▶ **WHAT YOU ARE ASKED TO DO**: Pull together every line of the records that contains the word "will", and copy each one in full.

(Stored items)
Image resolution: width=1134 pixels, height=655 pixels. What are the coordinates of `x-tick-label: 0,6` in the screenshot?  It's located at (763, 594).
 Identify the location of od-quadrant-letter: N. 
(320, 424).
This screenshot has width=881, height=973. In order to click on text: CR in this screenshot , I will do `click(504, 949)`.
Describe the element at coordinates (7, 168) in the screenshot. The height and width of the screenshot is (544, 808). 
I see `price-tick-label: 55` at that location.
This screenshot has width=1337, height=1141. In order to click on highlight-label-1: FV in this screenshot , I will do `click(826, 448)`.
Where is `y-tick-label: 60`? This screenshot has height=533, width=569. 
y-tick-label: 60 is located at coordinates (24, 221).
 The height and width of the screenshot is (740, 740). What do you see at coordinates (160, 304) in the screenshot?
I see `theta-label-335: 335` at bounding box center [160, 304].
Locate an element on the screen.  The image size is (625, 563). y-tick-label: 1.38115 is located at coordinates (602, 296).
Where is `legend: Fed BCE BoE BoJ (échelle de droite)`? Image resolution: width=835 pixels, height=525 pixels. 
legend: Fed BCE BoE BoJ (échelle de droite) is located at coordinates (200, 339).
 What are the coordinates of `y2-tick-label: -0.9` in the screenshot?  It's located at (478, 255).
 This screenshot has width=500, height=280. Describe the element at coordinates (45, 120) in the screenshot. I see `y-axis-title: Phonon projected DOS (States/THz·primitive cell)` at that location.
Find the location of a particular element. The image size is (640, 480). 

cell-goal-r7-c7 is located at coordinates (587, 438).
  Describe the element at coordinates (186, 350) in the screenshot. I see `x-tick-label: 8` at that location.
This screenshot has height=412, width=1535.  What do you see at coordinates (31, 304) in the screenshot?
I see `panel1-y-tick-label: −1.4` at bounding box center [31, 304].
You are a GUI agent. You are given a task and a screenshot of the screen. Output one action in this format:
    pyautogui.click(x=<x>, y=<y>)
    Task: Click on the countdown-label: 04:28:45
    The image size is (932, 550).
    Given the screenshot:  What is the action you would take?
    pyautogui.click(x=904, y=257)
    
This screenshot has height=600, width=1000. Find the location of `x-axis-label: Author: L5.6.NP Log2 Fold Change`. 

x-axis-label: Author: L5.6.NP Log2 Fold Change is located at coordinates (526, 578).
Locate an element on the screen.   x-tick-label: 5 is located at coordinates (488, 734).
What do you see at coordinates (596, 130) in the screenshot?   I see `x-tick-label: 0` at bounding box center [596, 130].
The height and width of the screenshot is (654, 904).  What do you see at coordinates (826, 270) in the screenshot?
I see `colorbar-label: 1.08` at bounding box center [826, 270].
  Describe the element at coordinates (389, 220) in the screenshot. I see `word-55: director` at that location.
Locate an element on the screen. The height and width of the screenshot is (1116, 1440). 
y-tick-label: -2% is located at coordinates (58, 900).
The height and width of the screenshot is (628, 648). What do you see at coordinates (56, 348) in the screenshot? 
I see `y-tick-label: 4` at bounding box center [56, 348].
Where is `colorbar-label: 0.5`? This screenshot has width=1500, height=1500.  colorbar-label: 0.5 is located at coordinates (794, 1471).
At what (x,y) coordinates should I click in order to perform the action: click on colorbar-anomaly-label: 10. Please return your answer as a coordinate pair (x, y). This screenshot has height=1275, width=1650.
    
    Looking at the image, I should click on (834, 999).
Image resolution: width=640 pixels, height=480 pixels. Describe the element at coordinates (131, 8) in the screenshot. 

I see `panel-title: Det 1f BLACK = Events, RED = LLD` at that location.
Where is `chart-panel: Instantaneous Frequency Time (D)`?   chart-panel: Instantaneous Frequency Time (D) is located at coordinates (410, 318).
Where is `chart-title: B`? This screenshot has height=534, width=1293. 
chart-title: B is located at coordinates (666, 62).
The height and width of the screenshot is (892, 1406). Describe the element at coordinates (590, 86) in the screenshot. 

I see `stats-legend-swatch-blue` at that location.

▶ **ANSWER FOR THIS EXERCISE**:
This screenshot has width=881, height=973. In order to click on text: CR in this screenshot , I will do `click(504, 949)`.
This screenshot has width=1337, height=1141. In order to click on highlight-label-1: FV in this screenshot , I will do `click(826, 448)`.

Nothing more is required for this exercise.